**Task data:**
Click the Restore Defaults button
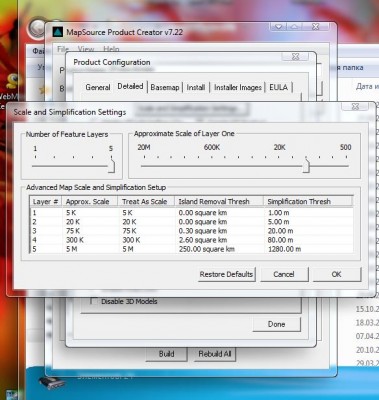pyautogui.click(x=226, y=274)
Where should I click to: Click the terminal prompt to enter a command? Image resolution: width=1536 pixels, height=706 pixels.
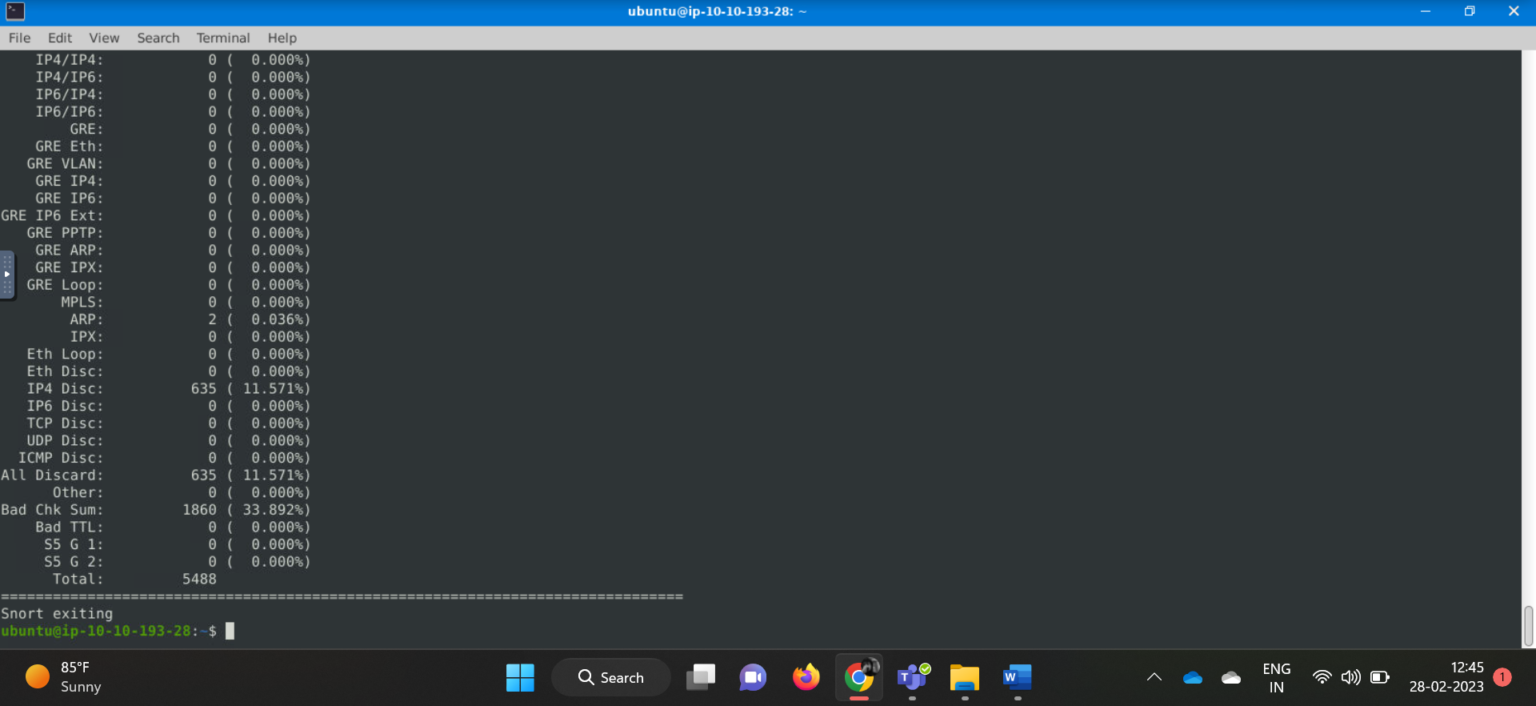(228, 630)
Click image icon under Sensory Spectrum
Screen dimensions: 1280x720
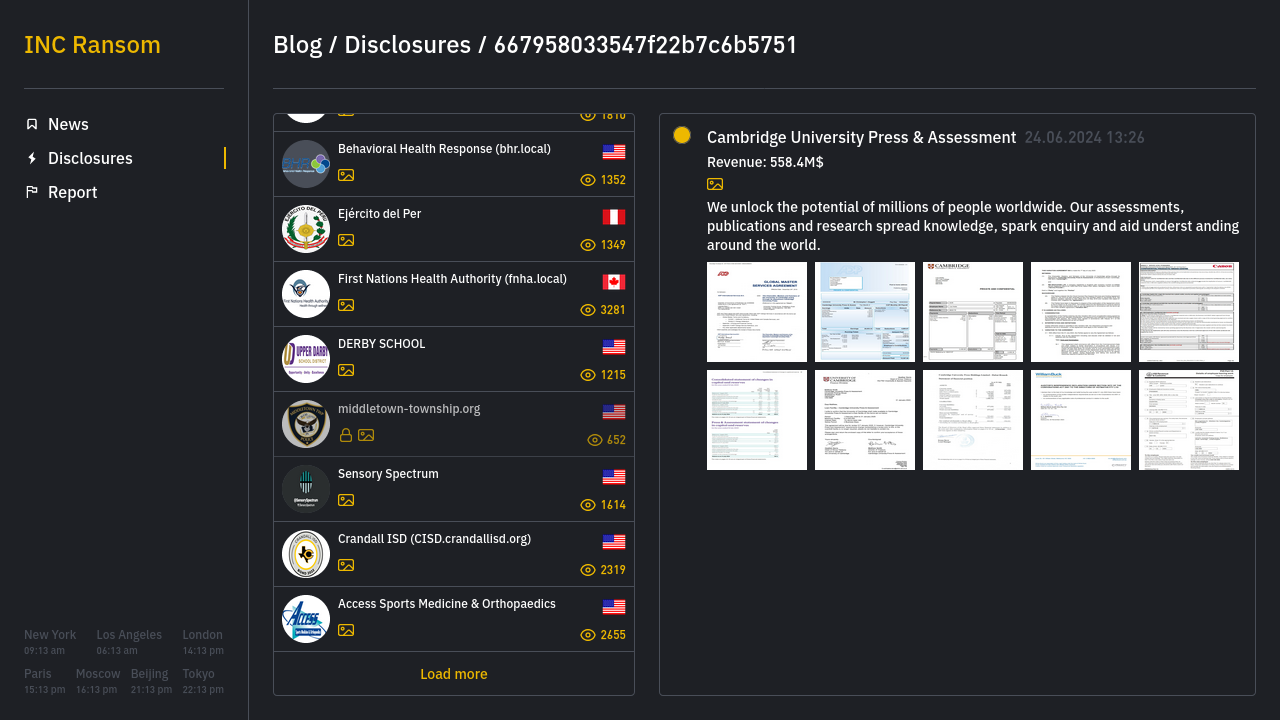pyautogui.click(x=346, y=500)
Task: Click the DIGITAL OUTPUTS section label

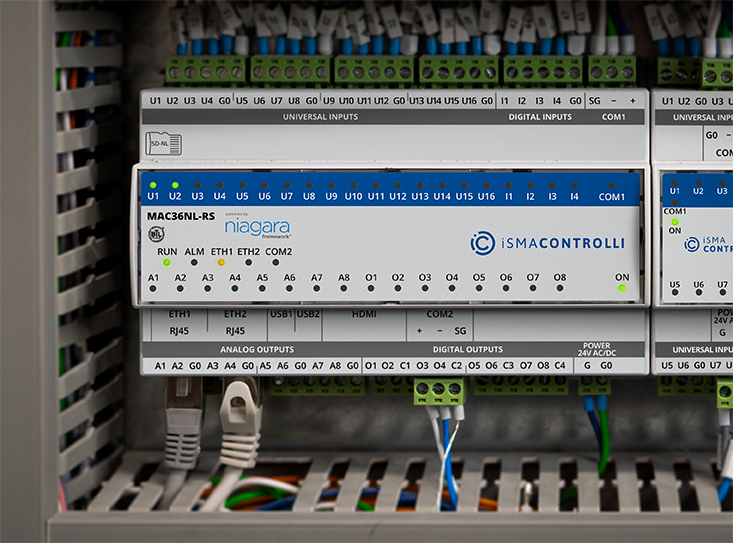Action: pos(467,349)
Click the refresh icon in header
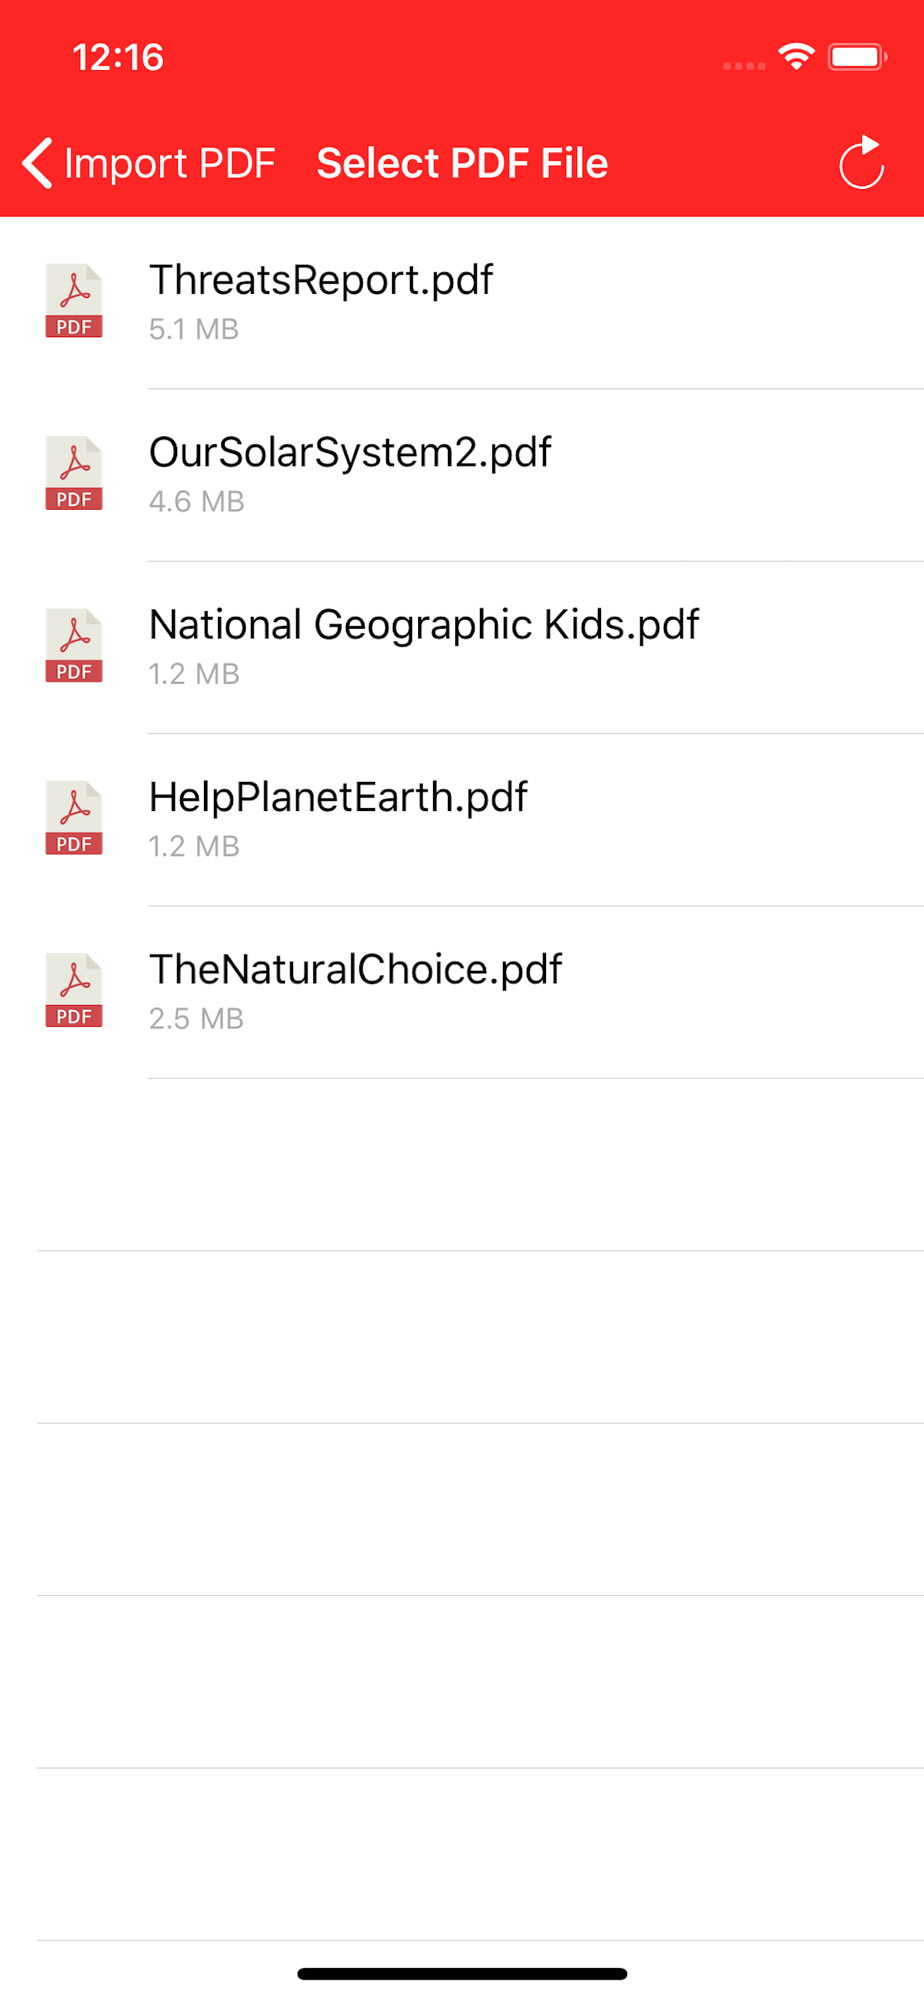The height and width of the screenshot is (2000, 924). [861, 163]
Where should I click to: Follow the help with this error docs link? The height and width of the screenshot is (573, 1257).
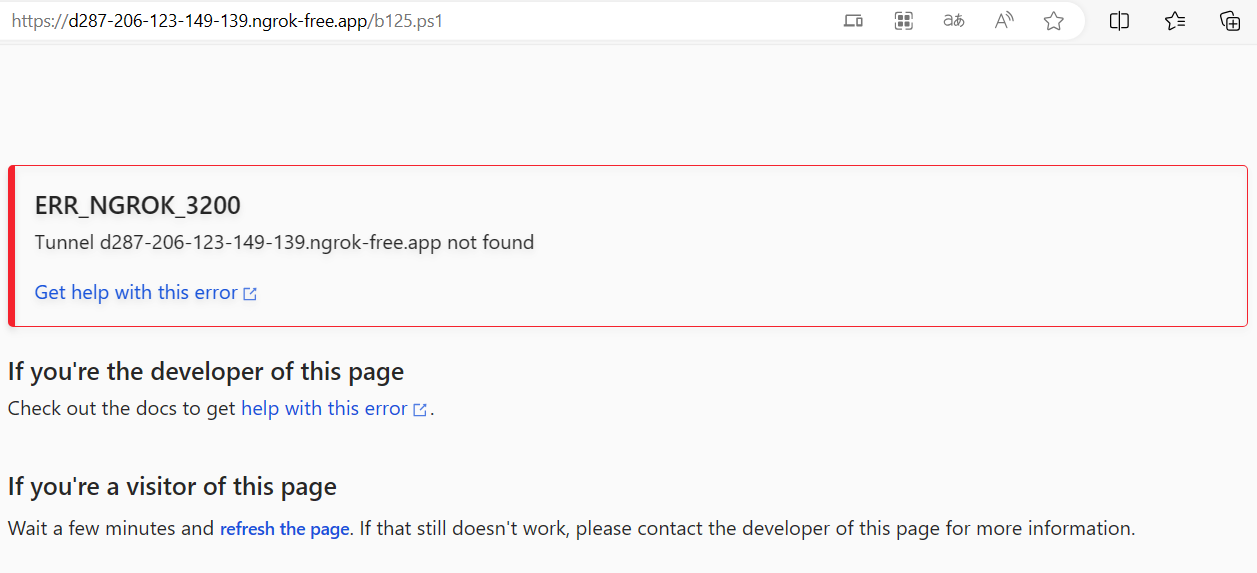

**Short exercise:** Retype the lines of the records above, starting at the line that contains "Task: Click the DIGITAL OUTPUTS section label" and ending at the end of the records. Leave the pictures out of your answer.

**Exercise solution:**
Task: Click the DIGITAL OUTPUTS section label

Action: pos(467,349)
Click the refresh icon in header
The height and width of the screenshot is (2000, 924). [861, 163]
Where should I click to: Follow the help with this error docs link? The height and width of the screenshot is (573, 1257).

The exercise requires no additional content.